Bissan (24, Hebron, Palestine)
- Bissan is an agricultural engineer.
- She sought for independence and started her business of ornamental planting in 2012.
- Her business is almost the only one in the West Bank to produce roses.
Rangina (41, Kandahar, Afghanistan)
- Rangina worked for a NGO in 2003 on a project which provided income-generating activities for women by producing handmade embroidery products.
- She started the project as a profitable business in 2008, ‘Kandahar Treasure’, in order to ensure its sustainability and help women.
- Her business is the first officially registered women’s business in Kandahar and she markets the products locally and internationally.
Sanaa (46, from Ramallah, Palestine)
- Sanaa started her business of making accessories out of necessity in 2000 because of financial pressures after the martyrdom of her brother-in-law.
- She started a home-based business out of necessity but she introduced aluminium jewellery in 2010, and she was the first one in the Middle East to work on this.
My research findings
Both men and women entrepreneurs are affected by violent conflict, but the impact of this is experienced in different ways. The changes in gender roles and the involvement of women in previously male-dominated areas were facilitated by the ongoing conflict in those countries.
My research findings revealed that gender roles during conflict are negotiated and this period can offer opportunities for women to formalise their increased participation in economic life.
The role of the women participants in this research was significant in creating jobs for other women. The sixteen women in this study have created jobs for 226 people (36 men and 190 women), while the fourteen men have 132 people working with them (120 men and 12 women).
Entrepreneurship has the potential to not only contribute to economic growth, but also to empower women and promote gender equality in patriarchal conflict contexts. However, these gains can be temporary because of war needs, and women can be more vulnerable in post-conflict periods.
Gender equality empowers both men and women. Men have a crucial role to play in promoting gender equality and peace, and if this were more widely understood, it would help in the efforts to create and continue positive opportunities for women.
While I was writing the findings of my PhD thesis and reading all of the quotes by the women that I had interviewed, I felt so proud of being a woman.
Despite all the challenges, those women believed in themselves and through their persistence, optimism, awareness and hard work they became active agents – helping their families, empowering women in their country and contributing to their economy.

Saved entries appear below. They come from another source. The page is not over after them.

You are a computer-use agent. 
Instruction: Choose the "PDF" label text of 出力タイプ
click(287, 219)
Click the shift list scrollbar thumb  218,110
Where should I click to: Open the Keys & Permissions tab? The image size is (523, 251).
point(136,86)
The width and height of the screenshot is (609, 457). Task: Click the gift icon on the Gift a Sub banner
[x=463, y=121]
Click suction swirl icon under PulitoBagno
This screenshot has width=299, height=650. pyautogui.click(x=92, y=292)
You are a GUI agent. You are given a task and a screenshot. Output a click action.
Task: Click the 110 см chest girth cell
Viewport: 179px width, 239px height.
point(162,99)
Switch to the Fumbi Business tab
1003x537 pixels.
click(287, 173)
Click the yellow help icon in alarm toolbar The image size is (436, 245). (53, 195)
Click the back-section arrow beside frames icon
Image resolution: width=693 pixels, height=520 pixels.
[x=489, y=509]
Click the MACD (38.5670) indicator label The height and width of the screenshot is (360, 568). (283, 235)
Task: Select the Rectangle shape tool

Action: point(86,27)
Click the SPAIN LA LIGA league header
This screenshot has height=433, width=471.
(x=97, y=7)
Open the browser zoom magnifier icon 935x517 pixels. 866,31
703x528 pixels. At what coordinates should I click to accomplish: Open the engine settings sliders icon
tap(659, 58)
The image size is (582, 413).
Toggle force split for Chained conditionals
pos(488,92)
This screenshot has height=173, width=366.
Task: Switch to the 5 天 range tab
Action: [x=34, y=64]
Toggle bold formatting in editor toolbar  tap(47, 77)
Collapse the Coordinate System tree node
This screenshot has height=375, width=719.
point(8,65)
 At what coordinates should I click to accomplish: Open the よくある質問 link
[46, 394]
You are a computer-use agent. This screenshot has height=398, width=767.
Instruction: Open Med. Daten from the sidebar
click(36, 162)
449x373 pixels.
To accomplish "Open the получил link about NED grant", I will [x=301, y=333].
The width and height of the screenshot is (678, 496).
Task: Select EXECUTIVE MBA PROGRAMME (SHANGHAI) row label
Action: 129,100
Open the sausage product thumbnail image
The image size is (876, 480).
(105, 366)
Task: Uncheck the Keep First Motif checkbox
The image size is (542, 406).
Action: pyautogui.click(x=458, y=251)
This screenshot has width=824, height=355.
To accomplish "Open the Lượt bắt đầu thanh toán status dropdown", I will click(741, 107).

The future impact of my research
The entrepreneurial journey of most of the participants, from start-up until the time of the interviews, combined many personal and institutional challenges.
Resilient entrepreneurs are the ones who overcome and thrive in the face of adverse social, economic and political conditions. They invested their resources, effort and time into the business, and developed psychological connections with it. This connection creates entrepreneurial spirit which enables them to adapt and maintain their business.
My research has both theoretical and practical implications that can increase the number of entrepreneurial activities in such
I submitted my PhD thesis last January and will have my viva in May. The findings of my PhD will direct me to future research where I am interested in exploring entrepreneurial resilience among refugees, particularly women, coming from conflict zones and living in Europe.